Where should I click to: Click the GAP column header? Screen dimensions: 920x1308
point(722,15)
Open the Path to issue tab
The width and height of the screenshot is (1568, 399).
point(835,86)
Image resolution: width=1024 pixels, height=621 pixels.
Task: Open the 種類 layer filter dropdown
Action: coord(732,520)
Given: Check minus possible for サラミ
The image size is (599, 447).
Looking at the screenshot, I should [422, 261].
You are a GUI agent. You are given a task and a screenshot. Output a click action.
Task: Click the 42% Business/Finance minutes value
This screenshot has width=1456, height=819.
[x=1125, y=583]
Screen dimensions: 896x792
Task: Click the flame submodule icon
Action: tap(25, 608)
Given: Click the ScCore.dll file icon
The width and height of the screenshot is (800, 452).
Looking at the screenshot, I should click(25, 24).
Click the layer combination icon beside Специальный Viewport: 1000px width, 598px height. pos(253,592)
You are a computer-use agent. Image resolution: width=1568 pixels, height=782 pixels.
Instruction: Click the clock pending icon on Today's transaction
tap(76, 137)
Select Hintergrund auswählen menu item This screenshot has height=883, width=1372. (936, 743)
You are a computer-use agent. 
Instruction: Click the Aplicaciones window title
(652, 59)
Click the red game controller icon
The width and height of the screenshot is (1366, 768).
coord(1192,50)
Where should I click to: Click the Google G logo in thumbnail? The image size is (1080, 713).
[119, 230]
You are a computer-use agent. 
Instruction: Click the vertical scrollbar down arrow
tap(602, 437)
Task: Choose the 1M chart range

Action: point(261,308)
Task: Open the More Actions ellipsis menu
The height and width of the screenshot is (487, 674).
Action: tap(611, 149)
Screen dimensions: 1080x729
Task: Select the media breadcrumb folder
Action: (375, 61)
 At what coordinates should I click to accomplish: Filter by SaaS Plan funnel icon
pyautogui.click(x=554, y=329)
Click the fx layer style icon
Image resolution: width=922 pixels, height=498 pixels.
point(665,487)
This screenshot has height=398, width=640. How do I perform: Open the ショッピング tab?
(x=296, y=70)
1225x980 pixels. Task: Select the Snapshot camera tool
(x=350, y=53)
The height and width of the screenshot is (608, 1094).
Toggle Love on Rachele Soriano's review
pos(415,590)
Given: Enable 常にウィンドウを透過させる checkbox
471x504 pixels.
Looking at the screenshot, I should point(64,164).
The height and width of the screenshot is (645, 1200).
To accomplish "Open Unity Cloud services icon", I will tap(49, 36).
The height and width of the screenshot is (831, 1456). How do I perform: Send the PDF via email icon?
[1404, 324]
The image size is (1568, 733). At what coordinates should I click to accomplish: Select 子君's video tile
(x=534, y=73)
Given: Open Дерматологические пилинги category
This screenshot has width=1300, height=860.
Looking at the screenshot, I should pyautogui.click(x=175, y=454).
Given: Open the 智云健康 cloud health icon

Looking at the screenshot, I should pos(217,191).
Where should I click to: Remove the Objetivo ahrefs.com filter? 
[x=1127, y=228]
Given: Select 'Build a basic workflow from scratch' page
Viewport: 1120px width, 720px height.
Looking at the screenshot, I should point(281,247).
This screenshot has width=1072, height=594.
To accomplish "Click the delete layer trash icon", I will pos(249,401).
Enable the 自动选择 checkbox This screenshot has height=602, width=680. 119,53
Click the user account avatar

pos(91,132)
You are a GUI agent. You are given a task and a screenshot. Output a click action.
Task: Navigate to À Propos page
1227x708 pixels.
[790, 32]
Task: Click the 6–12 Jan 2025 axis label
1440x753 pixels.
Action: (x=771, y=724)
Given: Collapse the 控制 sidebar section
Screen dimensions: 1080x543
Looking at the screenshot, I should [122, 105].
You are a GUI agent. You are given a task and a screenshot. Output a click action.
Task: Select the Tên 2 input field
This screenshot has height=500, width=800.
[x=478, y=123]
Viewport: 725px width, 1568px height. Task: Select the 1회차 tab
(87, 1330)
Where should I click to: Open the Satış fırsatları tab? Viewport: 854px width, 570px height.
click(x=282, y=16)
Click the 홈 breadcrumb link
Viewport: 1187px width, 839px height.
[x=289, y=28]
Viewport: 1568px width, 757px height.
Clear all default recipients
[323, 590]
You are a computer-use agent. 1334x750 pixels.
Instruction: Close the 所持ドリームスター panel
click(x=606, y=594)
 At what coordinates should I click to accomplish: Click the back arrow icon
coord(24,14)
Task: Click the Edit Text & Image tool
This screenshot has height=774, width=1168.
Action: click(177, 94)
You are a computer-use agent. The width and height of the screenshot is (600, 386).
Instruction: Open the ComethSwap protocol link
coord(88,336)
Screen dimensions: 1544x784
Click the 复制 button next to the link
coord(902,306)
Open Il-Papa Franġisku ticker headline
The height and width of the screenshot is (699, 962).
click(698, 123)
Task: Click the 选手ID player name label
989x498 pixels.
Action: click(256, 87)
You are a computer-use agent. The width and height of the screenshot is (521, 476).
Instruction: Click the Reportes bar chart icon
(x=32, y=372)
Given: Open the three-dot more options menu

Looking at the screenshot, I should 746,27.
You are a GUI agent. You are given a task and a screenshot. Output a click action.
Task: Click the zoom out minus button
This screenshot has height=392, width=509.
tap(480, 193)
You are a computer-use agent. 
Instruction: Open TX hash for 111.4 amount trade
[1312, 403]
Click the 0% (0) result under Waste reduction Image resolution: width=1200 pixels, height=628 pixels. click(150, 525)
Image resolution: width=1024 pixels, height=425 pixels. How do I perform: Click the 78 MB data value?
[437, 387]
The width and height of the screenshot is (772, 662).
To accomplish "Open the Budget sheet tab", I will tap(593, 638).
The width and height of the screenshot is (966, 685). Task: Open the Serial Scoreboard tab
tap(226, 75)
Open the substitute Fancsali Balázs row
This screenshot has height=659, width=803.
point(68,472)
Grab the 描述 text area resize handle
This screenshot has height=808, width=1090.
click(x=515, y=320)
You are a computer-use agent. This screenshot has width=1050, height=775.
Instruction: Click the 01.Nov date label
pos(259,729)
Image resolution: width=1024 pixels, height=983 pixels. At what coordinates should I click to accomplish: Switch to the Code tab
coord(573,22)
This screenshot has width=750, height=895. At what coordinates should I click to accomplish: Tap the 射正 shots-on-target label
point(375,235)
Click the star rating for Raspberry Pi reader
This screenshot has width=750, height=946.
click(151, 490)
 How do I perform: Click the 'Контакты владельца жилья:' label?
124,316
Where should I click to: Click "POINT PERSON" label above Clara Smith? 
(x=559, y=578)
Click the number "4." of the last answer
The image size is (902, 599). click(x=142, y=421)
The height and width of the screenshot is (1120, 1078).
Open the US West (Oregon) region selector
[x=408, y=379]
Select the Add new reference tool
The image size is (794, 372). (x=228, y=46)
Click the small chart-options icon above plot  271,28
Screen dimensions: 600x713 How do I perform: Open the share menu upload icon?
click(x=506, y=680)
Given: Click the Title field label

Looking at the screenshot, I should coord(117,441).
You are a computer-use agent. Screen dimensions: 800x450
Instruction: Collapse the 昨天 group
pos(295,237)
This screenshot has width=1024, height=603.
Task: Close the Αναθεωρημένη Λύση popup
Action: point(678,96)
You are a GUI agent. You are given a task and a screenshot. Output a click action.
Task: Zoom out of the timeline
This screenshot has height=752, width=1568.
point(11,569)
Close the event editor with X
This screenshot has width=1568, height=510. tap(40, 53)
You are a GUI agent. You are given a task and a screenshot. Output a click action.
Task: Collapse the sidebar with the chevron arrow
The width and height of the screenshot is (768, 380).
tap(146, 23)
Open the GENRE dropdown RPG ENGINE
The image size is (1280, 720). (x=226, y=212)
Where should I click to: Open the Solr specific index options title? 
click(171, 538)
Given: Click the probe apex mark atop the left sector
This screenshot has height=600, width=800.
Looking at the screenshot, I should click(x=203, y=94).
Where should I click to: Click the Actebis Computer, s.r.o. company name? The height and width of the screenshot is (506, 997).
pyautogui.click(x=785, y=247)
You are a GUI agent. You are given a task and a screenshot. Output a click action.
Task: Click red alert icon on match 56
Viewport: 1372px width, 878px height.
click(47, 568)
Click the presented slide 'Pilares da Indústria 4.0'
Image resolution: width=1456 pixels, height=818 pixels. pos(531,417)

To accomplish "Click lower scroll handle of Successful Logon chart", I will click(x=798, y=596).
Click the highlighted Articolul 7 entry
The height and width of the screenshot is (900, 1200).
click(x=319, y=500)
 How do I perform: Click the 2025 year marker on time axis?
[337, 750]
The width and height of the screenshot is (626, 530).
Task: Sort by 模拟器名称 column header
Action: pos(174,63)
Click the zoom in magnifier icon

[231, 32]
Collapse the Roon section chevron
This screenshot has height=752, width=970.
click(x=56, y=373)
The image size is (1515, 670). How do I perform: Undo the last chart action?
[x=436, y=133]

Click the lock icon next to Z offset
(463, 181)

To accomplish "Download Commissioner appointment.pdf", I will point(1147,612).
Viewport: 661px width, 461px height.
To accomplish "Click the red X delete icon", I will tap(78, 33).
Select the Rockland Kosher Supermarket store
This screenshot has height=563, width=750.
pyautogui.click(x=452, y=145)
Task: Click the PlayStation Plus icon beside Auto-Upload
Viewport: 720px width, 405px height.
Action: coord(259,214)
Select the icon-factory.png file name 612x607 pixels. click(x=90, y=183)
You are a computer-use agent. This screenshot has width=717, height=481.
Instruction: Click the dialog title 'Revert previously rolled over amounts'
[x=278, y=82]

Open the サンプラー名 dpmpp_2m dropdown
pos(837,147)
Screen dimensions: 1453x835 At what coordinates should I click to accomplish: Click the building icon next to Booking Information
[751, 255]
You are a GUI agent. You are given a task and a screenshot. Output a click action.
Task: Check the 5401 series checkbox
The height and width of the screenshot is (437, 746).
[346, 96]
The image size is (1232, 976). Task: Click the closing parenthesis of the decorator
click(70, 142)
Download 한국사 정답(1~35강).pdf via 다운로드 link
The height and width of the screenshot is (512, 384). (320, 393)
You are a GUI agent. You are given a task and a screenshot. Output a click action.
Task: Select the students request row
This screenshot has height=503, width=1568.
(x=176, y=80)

> **WHAT THIS TASK INVOLVES**
Please copy out each line of the material that contains the string "beside".

> **ANSWER TO THIS TASK**
Click the layer combination icon beside Специальный Viewport: 1000px width, 598px height. pos(253,592)
Task: Click the PlayStation Plus icon beside Auto-Upload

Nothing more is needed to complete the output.